▸ **What you should do**: The required output is the lines from the one with "The height and" through the end of the data, repeated verbatim, with no pictures included.

▸ **Dataset excerpts**:
========
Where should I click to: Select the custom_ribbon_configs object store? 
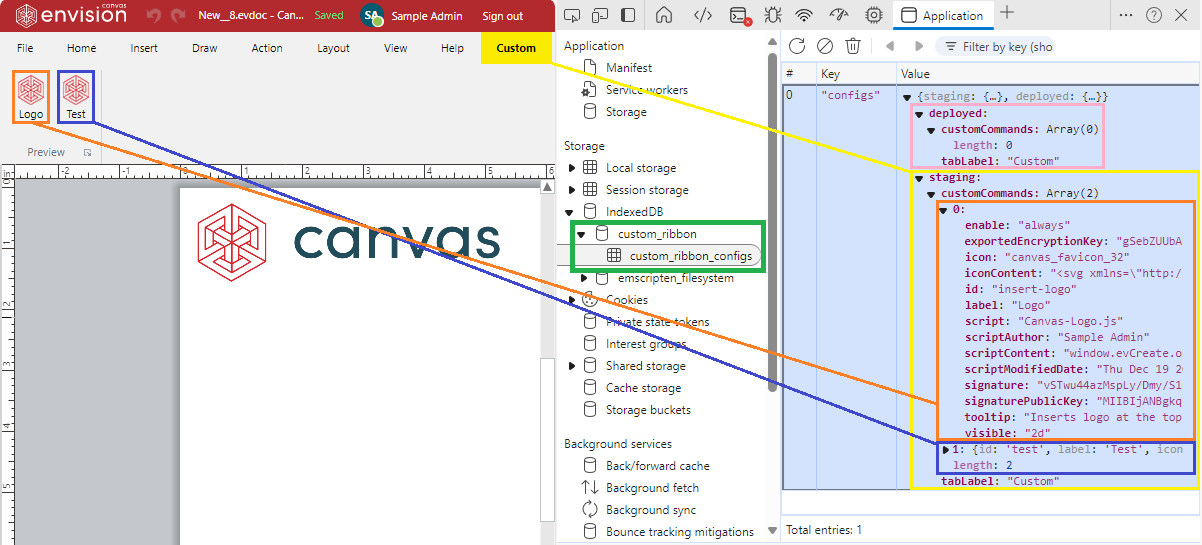(690, 256)
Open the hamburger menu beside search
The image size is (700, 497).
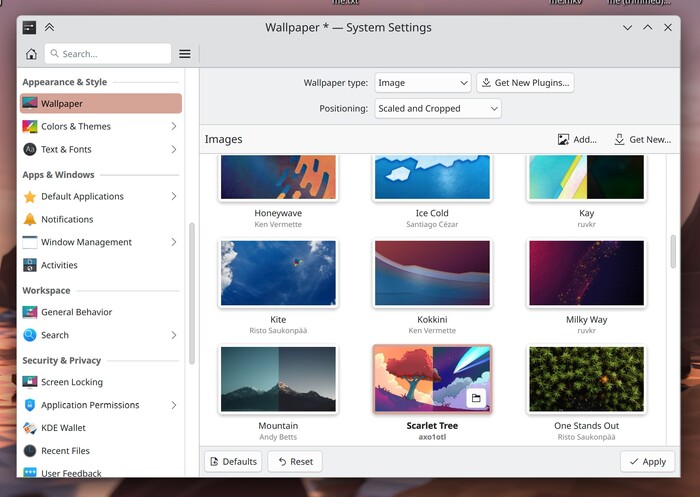pos(185,54)
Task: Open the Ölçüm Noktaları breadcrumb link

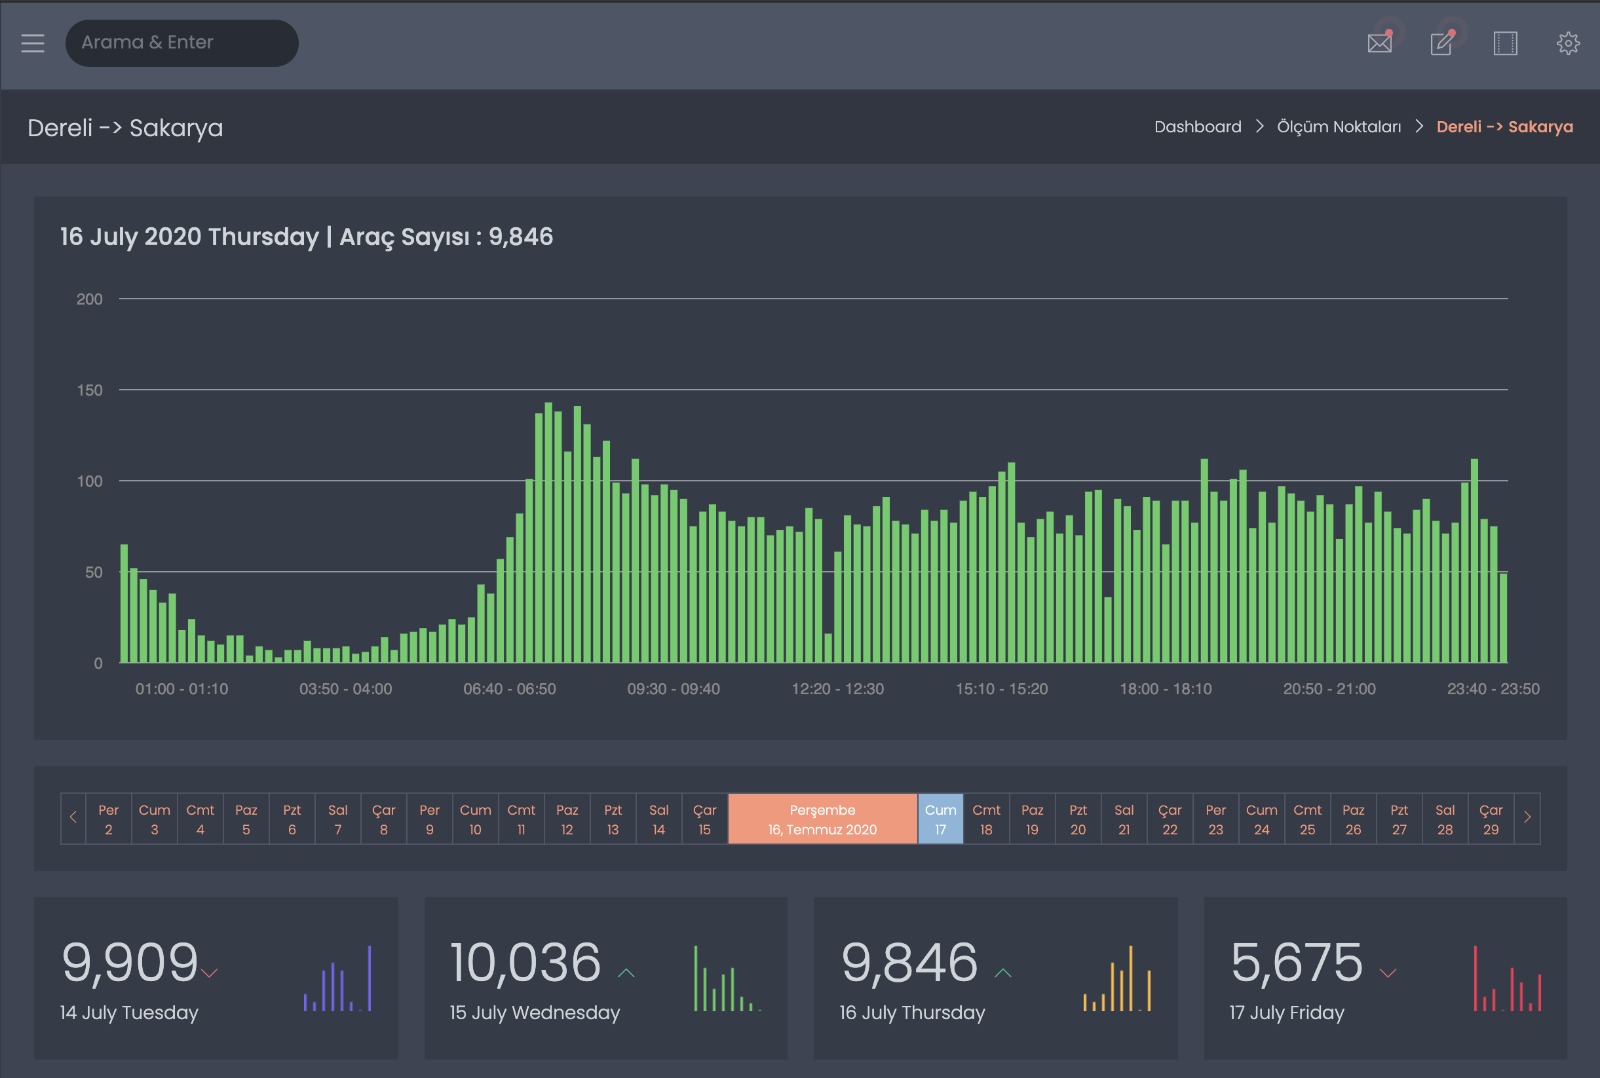Action: coord(1338,127)
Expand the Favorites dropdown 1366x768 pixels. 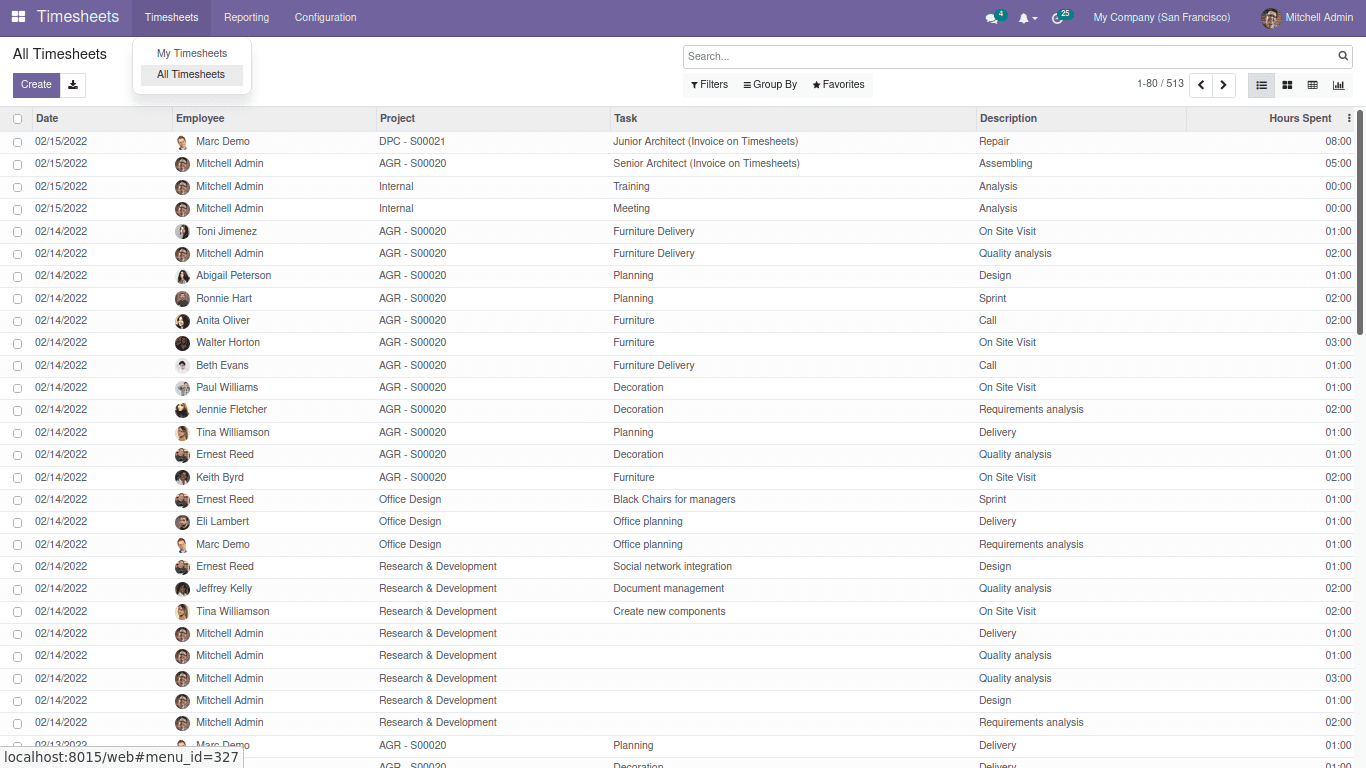(838, 85)
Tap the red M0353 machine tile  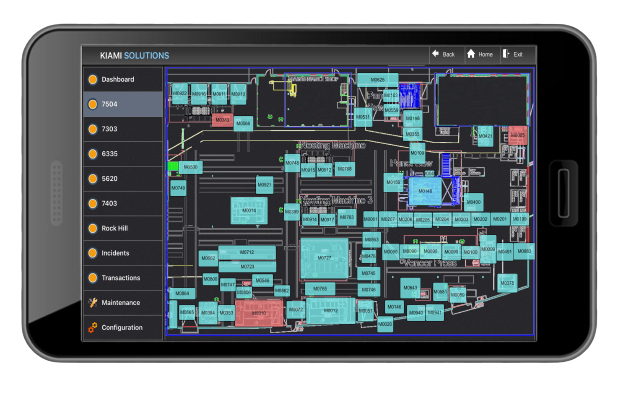tap(223, 120)
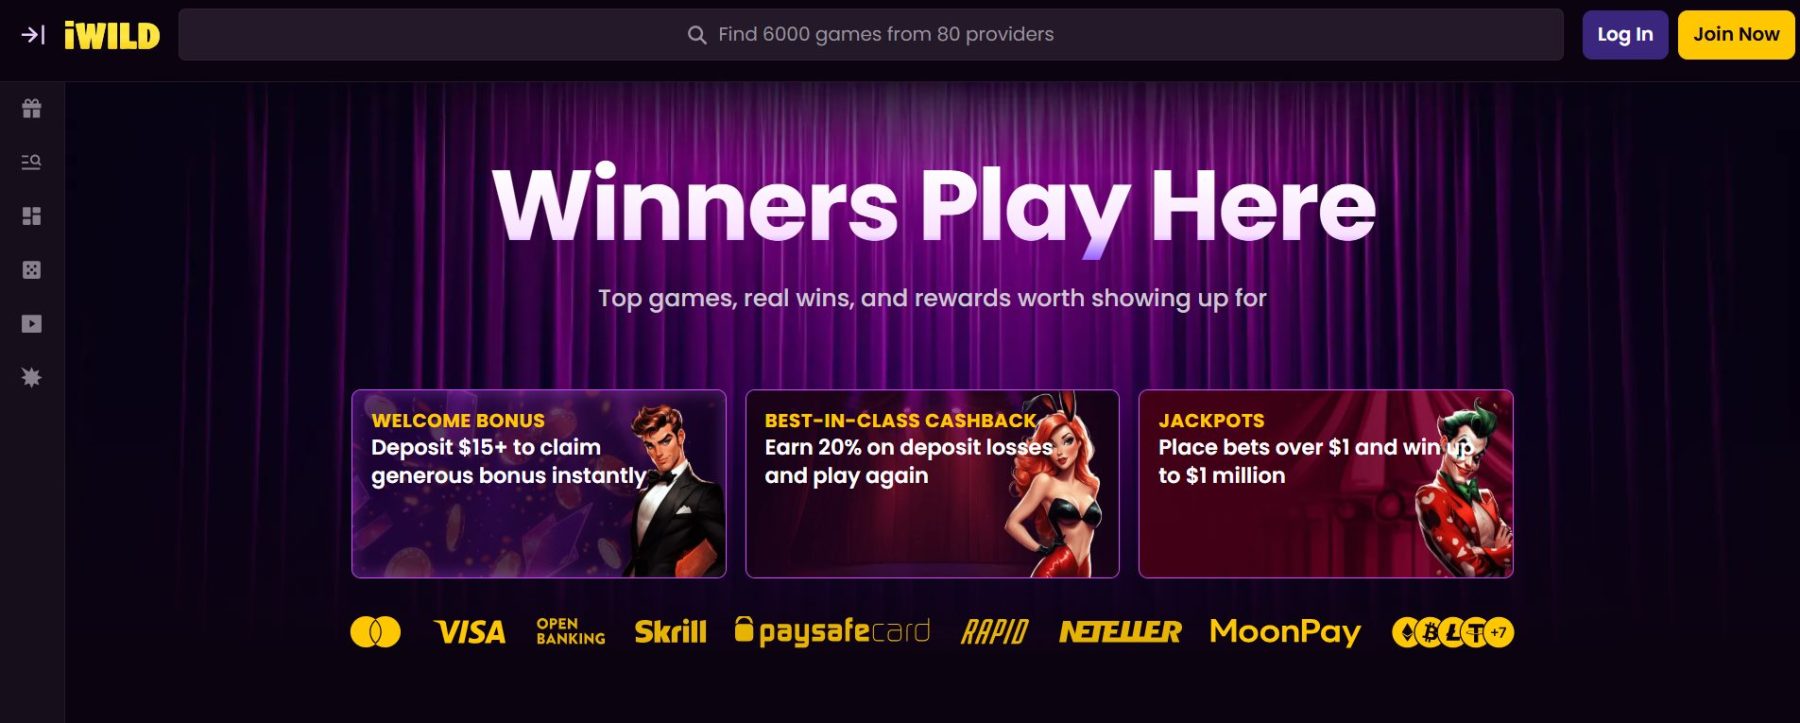Image resolution: width=1800 pixels, height=723 pixels.
Task: Expand the sidebar with arrow icon
Action: coord(33,35)
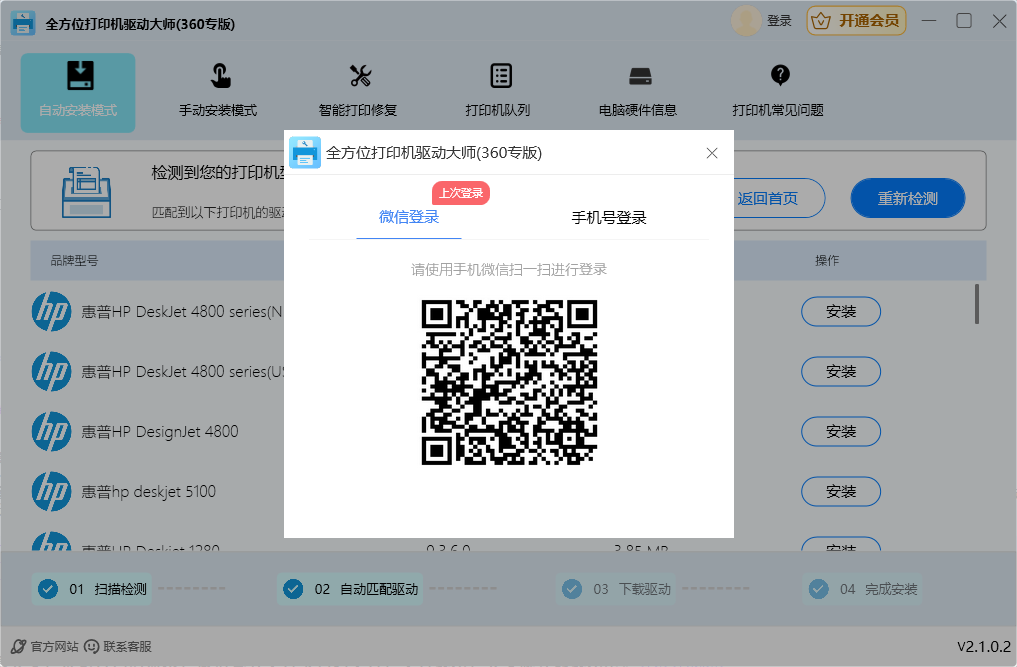Viewport: 1017px width, 667px height.
Task: Open 打印机常见问题 help icon
Action: [x=779, y=77]
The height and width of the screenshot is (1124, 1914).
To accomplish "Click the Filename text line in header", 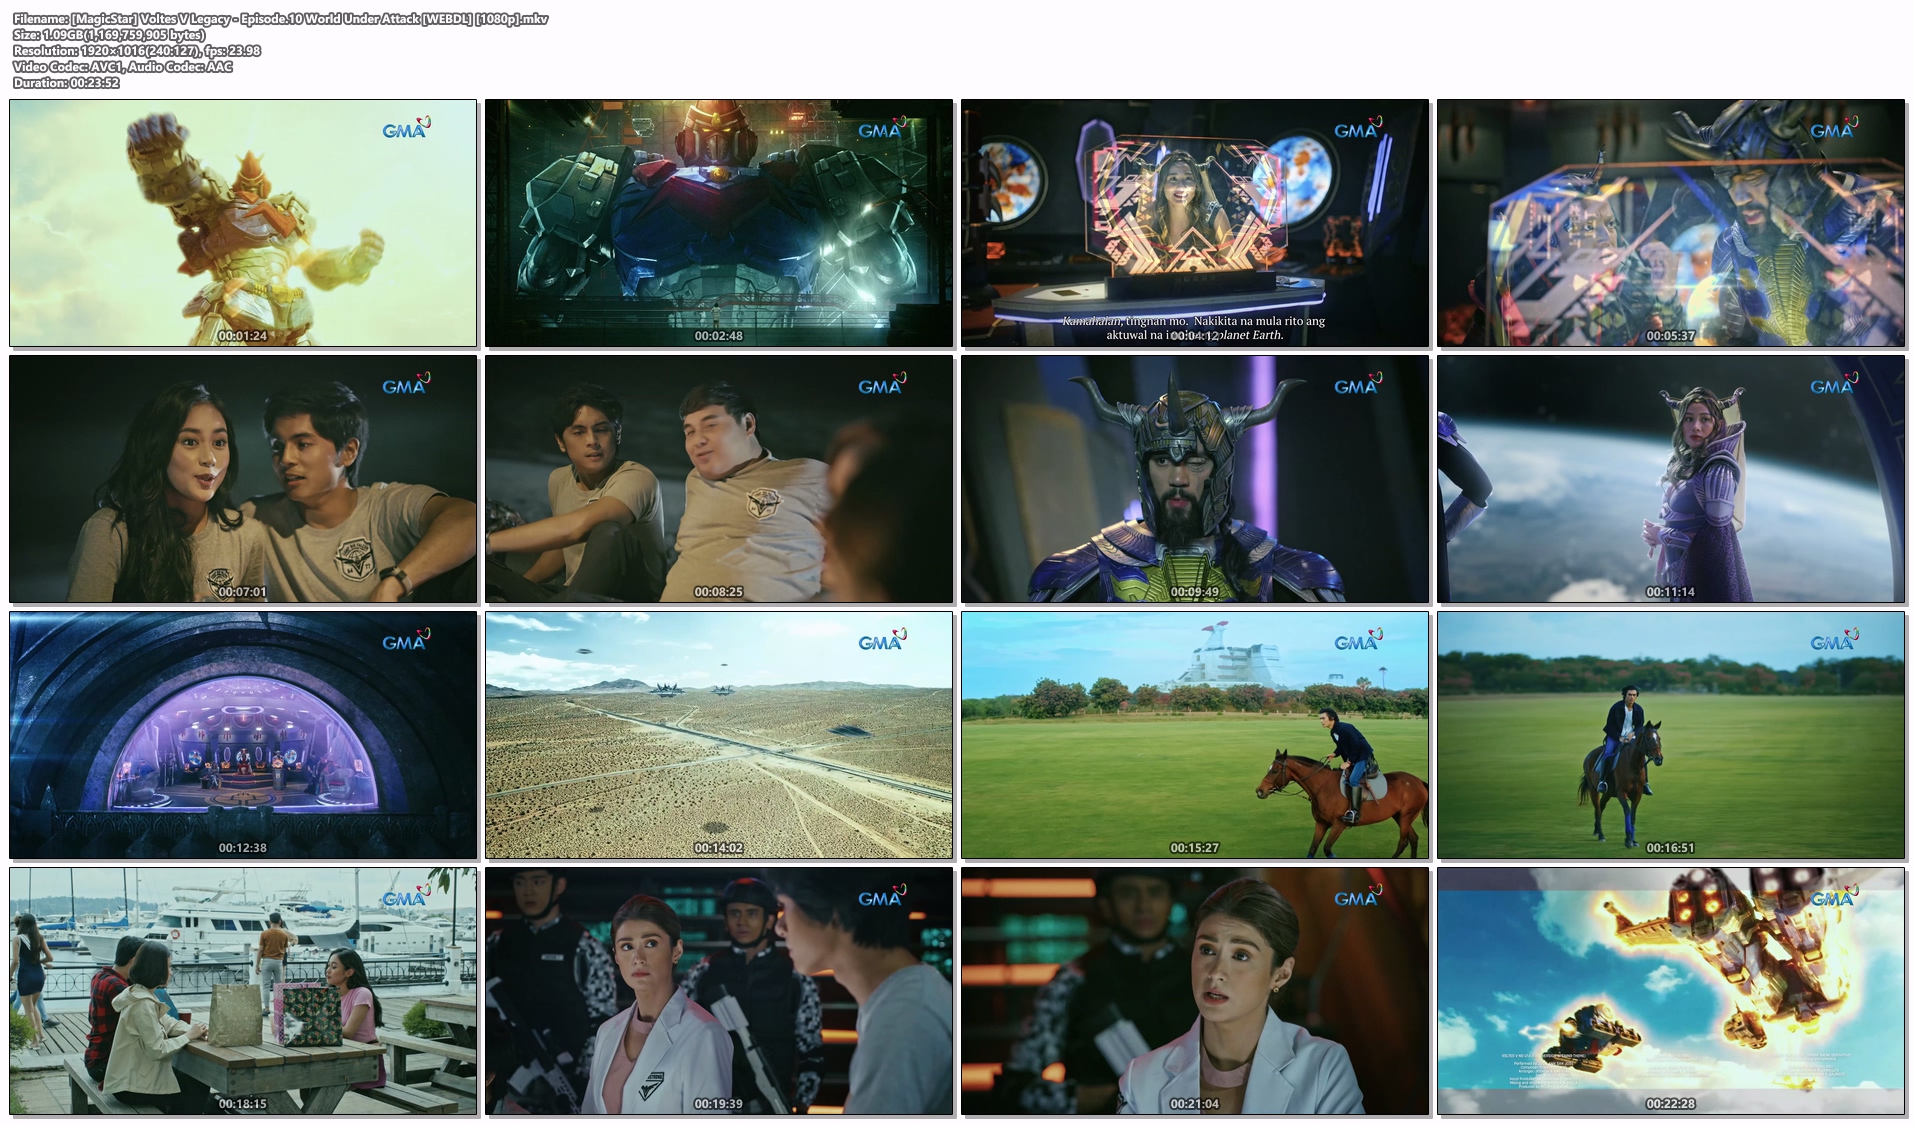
========
▸ **Written reply**:
The height and width of the screenshot is (1124, 1914).
To accomplish "Click the Filename text line in header", 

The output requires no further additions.